Now, it's only normal to think that each document comprises of certain (hidden) broad topics, and that each (hidden) topic itself is associated with a group of terms. Suppose further, that we want to represent documents not as mere collection of terms, but as a meaningful collection of some topics, and the topics themselves would be expressed as some collection of items.
These (hidden) topics are referred to as factors, and the idea is that similar documents will have similar topics associated with them.
We want some way to represent documents in the 'topic-space'. We also want to represent topics in the 'term-space'. This is achieved by Singular Value Decomposition.
Mathematically, we want to 'break' the document - item interaction matrix $U$ into two parts, one matrix $P$ containing the document - topic interaction matrix and another matrix $Q$ containing the topic - term interactions.
$$ \Large U \approx PQ^T$$
This is what Singular Value Decomposition (henceforth SVD) does, because on applying SVD on $U$, it spits out three matrices as shown next
$$ \Large U = S\Sigma V^T$$
Now if you assign the values to $P$ and $Q$ matrices as follows
$$ \Large S \rightarrow P$$
$$ \Large \Sigma V^T \rightarrow Q^T$$
We see that $$ \Large U \approx PQ^T = S\Sigma V^T$$
Hence, we can use SVD to find matrices $P$ and $Q$ that can approximately reconstruct $U$
Now, let's look at matrix $P$ that contains the document - topic interactions. Each row of $P$ refers to a document, and the column values are the weights that each topic contributes to the document.

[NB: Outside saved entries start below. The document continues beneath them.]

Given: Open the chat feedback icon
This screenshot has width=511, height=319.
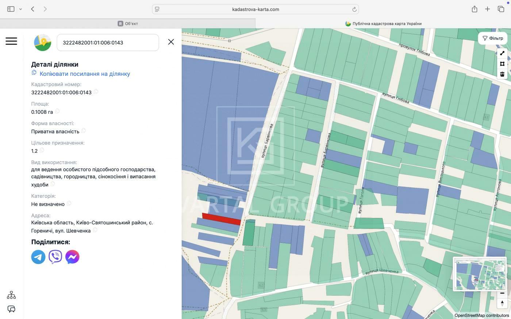Looking at the screenshot, I should tap(11, 309).
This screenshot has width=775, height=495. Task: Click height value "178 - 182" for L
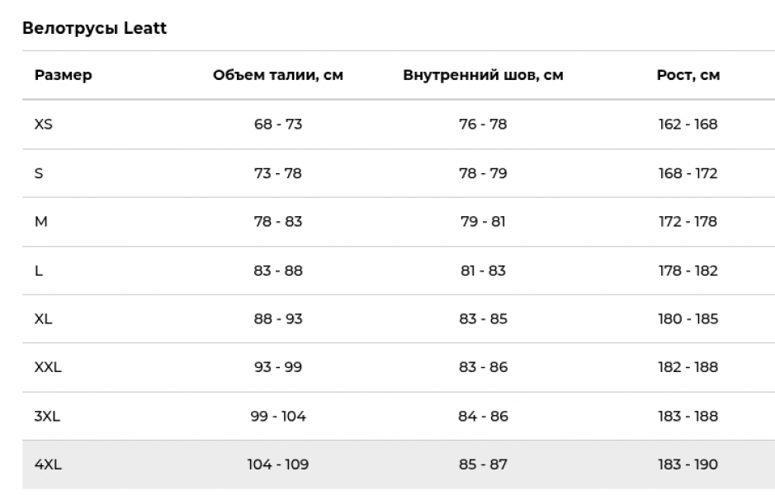tap(688, 271)
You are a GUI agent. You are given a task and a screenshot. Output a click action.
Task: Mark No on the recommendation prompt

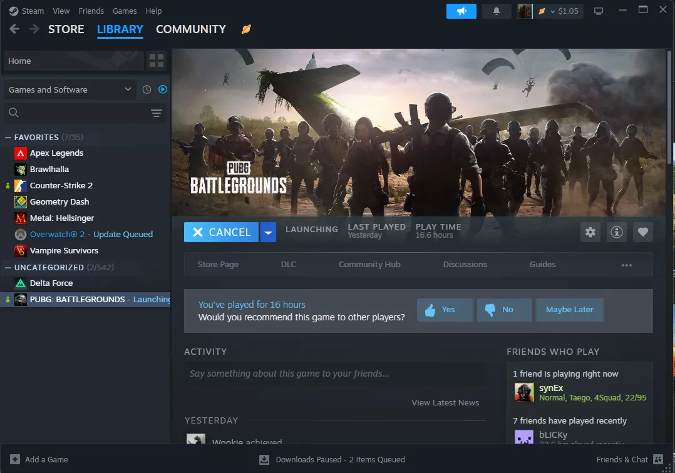pyautogui.click(x=504, y=310)
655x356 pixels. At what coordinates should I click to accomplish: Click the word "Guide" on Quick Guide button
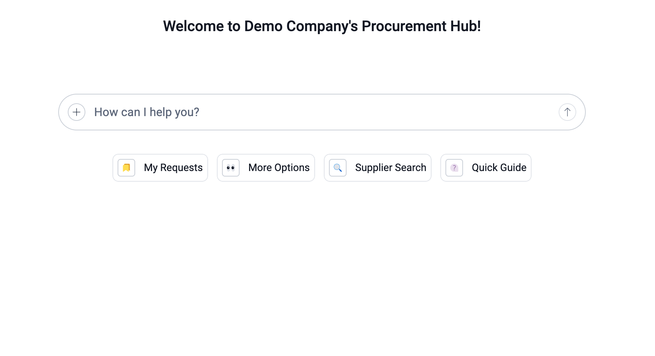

As an example, a sensational bank robbery article may have high weights for topics such as 'current-affairs', 'crime', 'money' whereas a financial report on inflation and its effects might contain the topics 'economy', 'geopolitics', 'money'. Do note that a topic can belong to more than one document, and each document can contain more than one topic.
Now to answer your two questions:
The matrix $P$ represents each document as a weight of topics. These topics are unknown and are the (latent or hidden) factors, which can be used for further analysis.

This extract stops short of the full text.